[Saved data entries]
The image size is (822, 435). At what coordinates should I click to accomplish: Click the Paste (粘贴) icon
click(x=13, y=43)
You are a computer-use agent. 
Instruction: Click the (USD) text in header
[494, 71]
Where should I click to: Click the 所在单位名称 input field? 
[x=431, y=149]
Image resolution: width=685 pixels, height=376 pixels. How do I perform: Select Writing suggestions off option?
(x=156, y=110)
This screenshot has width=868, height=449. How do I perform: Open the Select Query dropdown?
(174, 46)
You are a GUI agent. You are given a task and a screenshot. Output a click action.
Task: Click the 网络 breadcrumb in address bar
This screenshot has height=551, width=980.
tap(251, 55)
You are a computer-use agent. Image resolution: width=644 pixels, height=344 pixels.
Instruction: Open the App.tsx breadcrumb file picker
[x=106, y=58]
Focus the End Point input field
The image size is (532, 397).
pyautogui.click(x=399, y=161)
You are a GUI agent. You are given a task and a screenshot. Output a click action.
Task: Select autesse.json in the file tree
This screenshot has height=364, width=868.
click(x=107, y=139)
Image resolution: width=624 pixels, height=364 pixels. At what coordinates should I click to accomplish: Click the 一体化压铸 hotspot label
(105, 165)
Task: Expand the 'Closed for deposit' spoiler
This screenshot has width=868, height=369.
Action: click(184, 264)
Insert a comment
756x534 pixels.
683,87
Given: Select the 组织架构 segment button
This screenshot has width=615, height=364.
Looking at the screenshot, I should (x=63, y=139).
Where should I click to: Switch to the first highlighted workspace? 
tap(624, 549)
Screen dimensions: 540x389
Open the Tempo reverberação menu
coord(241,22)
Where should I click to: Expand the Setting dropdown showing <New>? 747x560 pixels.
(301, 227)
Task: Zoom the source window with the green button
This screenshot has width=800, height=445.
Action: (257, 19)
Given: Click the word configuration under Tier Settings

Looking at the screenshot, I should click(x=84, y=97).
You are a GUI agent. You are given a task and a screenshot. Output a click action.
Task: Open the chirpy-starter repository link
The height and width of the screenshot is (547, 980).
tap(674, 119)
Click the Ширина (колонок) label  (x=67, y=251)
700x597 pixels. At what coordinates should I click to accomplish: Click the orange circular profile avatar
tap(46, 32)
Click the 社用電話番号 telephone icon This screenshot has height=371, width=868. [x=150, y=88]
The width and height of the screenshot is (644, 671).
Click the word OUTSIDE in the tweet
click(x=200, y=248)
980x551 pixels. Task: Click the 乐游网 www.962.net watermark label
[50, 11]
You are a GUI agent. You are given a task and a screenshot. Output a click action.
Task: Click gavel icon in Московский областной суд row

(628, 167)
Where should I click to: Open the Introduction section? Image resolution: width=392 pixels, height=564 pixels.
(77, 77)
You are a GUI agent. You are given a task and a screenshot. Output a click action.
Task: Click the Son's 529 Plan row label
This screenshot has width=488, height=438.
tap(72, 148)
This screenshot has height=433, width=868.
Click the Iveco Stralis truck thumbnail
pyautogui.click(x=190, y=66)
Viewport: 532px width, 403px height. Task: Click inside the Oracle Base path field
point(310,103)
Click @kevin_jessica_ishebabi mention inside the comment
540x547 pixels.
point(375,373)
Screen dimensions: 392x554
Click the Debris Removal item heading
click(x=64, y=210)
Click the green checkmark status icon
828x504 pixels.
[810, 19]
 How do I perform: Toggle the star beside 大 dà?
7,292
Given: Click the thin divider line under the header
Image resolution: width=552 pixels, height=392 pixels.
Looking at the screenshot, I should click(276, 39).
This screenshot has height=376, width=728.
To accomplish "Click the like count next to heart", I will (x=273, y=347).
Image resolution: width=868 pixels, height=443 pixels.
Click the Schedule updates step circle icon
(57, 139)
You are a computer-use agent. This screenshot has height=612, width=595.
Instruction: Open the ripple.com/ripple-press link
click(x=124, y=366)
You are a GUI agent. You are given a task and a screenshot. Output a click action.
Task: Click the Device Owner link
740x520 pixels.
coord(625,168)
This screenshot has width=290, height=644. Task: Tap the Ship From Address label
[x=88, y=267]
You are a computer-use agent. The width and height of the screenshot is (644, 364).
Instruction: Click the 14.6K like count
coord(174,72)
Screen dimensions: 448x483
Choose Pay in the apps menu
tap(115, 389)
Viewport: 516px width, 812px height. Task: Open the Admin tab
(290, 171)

Your objective: Return every line of the data above in which "dimensions" appears.

Response for this exercise:
Screen dimensions: 540x389
Screen dimensions: 392x554
Screen dimensions: 448x483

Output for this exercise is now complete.